## Text to read
** START **

Looking for an agreement? Search from over 1 million agreements now.

Registration Rights Agreement

This is an actual contract by Ally Financial.
Browse the agreement preview below and buy the entire agreement for $35
Search This Document
REGISTRATION RIGHTS AGREEMENT



by



GMAC LLC



and



GM Preferred Finance Co. Holdings LLC



Dated as of June 30, 2009



This Registration Rights Agreement (this " Agreement ") is made and entered into as of June 30, 2009, by and between GMAC LLC, a Delaware limited liability company (the " Company "), and GM Preferred Finance Co. Holdings LLC, a Delaware limited liability company (" GM HoldCo ") and wholly-owned subsidiary of General Motors Corporation. GM HoldCo currently holds GM Preferred Membership Interests (the " GM Preferred Interests "), which were originally issued by the Company on November 30, 2006 pursuant to the Amended and Restated Limited Liability Company Operating Agreement of the Company, dated as of November 30, 2006. Execution of this Agreement is required prior to a GMAC Conversion (as defined below) in accordance with Section 12.11 of the Sixth Amended and Restated Limited Liability Company Operating Agreement of the Company, dated as of May 22, 2009 (the " Operating Agreement "). Following such GMAC Conversion, Section 2.8 of the Operating Agreement provides that the GM Preferred Interests must be converted into a class of equity securities of the Company (the " Securities ?) with substantially identical powers, preferences, rights and obligations, and qualifications, limitations and restrictions thereof, and representing substantially identical proportional ownership of the Company as the GM Preferred Interests, adapted to reflect the change from a partnership to C corporation status of the Company for federal income tax purposes.

** END **

## Given material
** START **

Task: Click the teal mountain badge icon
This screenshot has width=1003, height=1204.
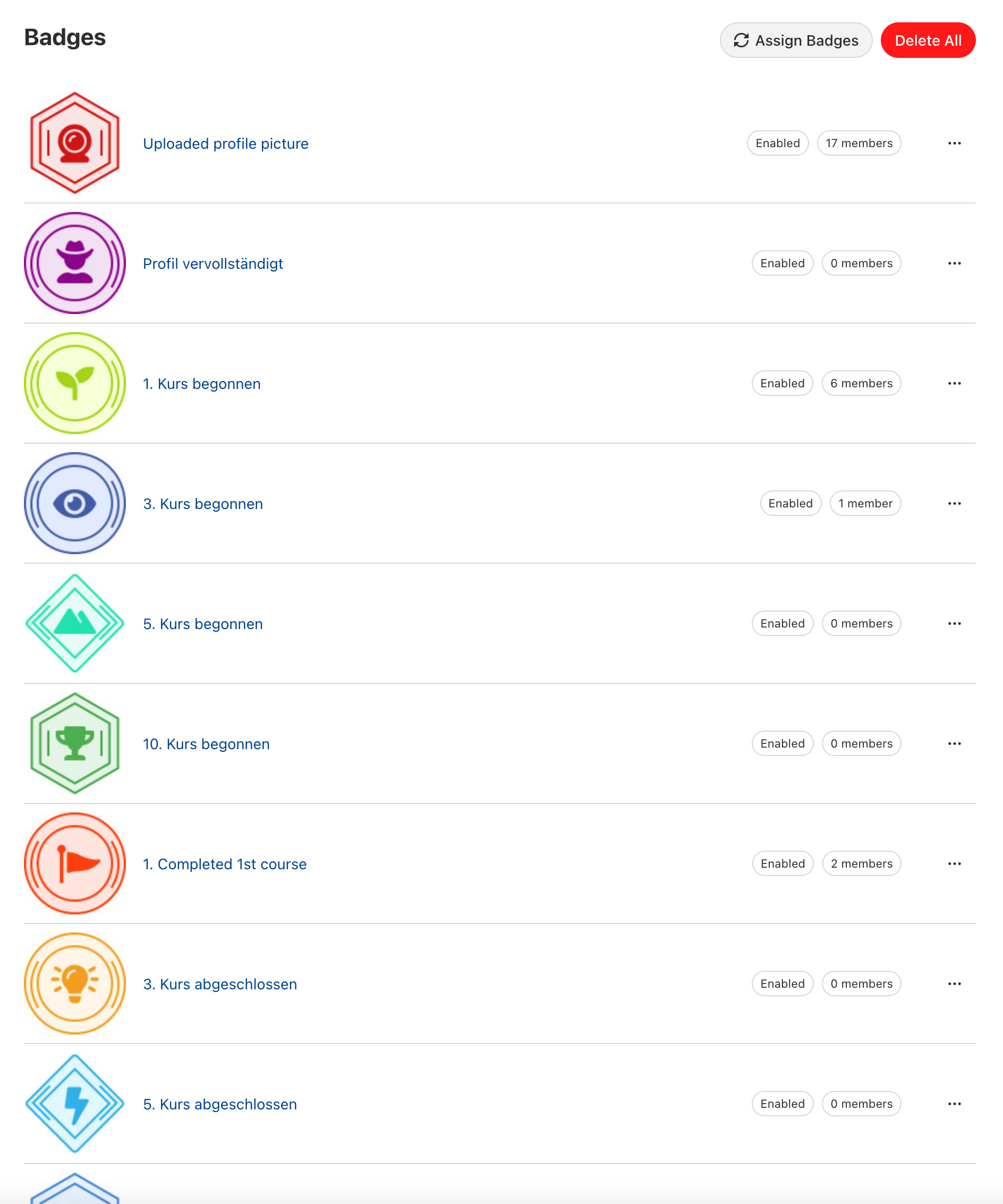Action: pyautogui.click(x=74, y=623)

** END **

## Task instructions
Answer from the registration rights agreement above:
(a) On what date did the Company originally issue the GM Preferred Interests?
(b) Which section of the Operating Agreement requires this Agreement to be executed before a GMAC Conversion?
(c) Of which corporation is GM HoldCo a wholly-owned subsidiary?

## Worked answer
(a) November 30, 2006
(b) Section 12.11
(c) General Motors Corporation